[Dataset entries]

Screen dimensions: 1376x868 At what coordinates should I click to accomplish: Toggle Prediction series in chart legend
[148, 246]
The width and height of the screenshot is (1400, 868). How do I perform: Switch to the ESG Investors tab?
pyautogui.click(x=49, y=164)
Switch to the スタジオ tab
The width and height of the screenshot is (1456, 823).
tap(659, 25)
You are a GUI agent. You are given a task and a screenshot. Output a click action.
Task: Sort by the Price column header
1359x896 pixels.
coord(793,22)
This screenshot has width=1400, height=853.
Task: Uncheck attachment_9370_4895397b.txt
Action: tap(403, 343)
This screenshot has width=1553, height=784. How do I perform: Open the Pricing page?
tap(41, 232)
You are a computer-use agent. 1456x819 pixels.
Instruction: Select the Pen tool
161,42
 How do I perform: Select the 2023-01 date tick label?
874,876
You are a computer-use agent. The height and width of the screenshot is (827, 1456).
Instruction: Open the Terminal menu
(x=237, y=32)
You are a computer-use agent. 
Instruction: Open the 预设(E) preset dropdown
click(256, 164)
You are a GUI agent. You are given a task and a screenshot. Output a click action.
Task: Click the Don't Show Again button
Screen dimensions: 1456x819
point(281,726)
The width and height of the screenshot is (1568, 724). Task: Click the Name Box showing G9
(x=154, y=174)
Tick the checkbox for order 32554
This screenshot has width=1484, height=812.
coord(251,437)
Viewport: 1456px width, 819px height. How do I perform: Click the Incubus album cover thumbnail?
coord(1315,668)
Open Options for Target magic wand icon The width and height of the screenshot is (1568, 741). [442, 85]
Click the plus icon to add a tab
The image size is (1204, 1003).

[PROBLEM REQUIREMENTS]:
Could you reproduce all the records exactly?

[EXERCISE SOLUTION]:
Screen dimensions: 1376x868 At what coordinates should I click to accomplish: Toggle Prediction series in chart legend
[148, 246]
The width and height of the screenshot is (1400, 868). How do I perform: Switch to the ESG Investors tab?
pyautogui.click(x=49, y=164)
Switch to the スタジオ tab
The width and height of the screenshot is (1456, 823).
tap(659, 25)
You are a GUI agent. You are given a task and a screenshot. Output a click action.
Task: Sort by the Price column header
1359x896 pixels.
coord(793,22)
This screenshot has width=1400, height=853.
Task: Uncheck attachment_9370_4895397b.txt
Action: tap(403, 343)
This screenshot has width=1553, height=784. How do I perform: Open the Pricing page?
tap(41, 232)
You are a computer-use agent. 1456x819 pixels.
Instruction: Select the Pen tool
161,42
 How do I perform: Select the 2023-01 date tick label?
874,876
You are a computer-use agent. The height and width of the screenshot is (827, 1456).
Instruction: Open the Terminal menu
(x=237, y=32)
You are a computer-use agent. 
Instruction: Open the 预设(E) preset dropdown
click(256, 164)
You are a GUI agent. You are given a task and a screenshot. Output a click action.
Task: Click the Don't Show Again button
Screen dimensions: 1456x819
point(281,726)
The width and height of the screenshot is (1568, 724). Task: Click the Name Box showing G9
(x=154, y=174)
Tick the checkbox for order 32554
This screenshot has width=1484, height=812.
coord(251,437)
Viewport: 1456px width, 819px height. How do I perform: Click the Incubus album cover thumbnail?
coord(1315,668)
Open Options for Target magic wand icon The width and height of the screenshot is (1568, 741). [442, 85]
Click the plus icon to add a tab
The image size is (1204, 1003).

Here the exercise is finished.